=== Work required ===
Would you restate all the entries exactly, leaving nothing out?
▬▬▬▬▬▬
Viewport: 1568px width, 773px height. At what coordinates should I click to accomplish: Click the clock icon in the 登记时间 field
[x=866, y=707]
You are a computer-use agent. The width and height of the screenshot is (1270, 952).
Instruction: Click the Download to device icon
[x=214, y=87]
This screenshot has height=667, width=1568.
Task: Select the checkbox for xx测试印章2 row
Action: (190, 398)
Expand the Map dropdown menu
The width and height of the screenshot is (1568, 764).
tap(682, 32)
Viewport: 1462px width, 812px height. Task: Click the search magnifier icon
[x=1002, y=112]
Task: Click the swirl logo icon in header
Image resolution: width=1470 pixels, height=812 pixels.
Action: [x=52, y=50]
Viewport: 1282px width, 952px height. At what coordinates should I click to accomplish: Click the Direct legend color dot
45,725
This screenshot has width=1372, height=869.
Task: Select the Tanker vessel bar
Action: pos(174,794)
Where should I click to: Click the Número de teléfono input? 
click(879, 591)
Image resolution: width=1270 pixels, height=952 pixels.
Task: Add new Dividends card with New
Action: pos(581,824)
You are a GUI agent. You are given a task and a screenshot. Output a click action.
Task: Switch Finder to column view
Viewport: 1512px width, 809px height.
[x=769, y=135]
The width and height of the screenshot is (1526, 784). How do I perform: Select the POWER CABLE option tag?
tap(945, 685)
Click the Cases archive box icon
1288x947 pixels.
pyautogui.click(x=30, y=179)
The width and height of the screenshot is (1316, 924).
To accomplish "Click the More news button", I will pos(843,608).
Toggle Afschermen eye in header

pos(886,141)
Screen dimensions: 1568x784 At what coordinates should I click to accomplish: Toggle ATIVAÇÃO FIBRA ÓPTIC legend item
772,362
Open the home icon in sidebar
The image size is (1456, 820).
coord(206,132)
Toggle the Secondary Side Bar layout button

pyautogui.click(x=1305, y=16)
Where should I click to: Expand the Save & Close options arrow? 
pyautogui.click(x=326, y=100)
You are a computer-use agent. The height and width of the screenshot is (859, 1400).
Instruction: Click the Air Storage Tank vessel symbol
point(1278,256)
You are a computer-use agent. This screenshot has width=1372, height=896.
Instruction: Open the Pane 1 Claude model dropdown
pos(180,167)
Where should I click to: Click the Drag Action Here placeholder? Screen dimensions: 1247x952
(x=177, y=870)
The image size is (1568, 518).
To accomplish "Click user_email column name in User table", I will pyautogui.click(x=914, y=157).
▬▬▬▬▬▬
=== Solved problem ===
Viewport: 1568px width, 773px height. At what coordinates should I click to accomplish: Click the clock icon in the 登记时间 field
[x=866, y=707]
You are a computer-use agent. The width and height of the screenshot is (1270, 952).
Instruction: Click the Download to device icon
[x=214, y=87]
This screenshot has height=667, width=1568.
Task: Select the checkbox for xx测试印章2 row
Action: (190, 398)
Expand the Map dropdown menu
The width and height of the screenshot is (1568, 764).
tap(682, 32)
Viewport: 1462px width, 812px height. Task: Click the search magnifier icon
[x=1002, y=112]
Task: Click the swirl logo icon in header
Image resolution: width=1470 pixels, height=812 pixels.
Action: [x=52, y=50]
Viewport: 1282px width, 952px height. At what coordinates should I click to accomplish: Click the Direct legend color dot
45,725
This screenshot has width=1372, height=869.
Task: Select the Tanker vessel bar
Action: pos(174,794)
Where should I click to: Click the Número de teléfono input? 
click(879, 591)
Image resolution: width=1270 pixels, height=952 pixels.
Task: Add new Dividends card with New
Action: pos(581,824)
You are a GUI agent. You are given a task and a screenshot. Output a click action.
Task: Switch Finder to column view
Viewport: 1512px width, 809px height.
[x=769, y=135]
The width and height of the screenshot is (1526, 784). How do I perform: Select the POWER CABLE option tag?
tap(945, 685)
Click the Cases archive box icon
1288x947 pixels.
pyautogui.click(x=30, y=179)
The width and height of the screenshot is (1316, 924).
To accomplish "Click the More news button", I will pos(843,608).
Toggle Afschermen eye in header

pos(886,141)
Screen dimensions: 1568x784 At what coordinates should I click to accomplish: Toggle ATIVAÇÃO FIBRA ÓPTIC legend item
772,362
Open the home icon in sidebar
The image size is (1456, 820).
coord(206,132)
Toggle the Secondary Side Bar layout button

pyautogui.click(x=1305, y=16)
Where should I click to: Expand the Save & Close options arrow? 
pyautogui.click(x=326, y=100)
You are a computer-use agent. The height and width of the screenshot is (859, 1400).
Instruction: Click the Air Storage Tank vessel symbol
point(1278,256)
You are a computer-use agent. This screenshot has width=1372, height=896.
Instruction: Open the Pane 1 Claude model dropdown
pos(180,167)
Where should I click to: Click the Drag Action Here placeholder? Screen dimensions: 1247x952
(x=177, y=870)
The image size is (1568, 518).
To accomplish "Click user_email column name in User table", I will pyautogui.click(x=914, y=157).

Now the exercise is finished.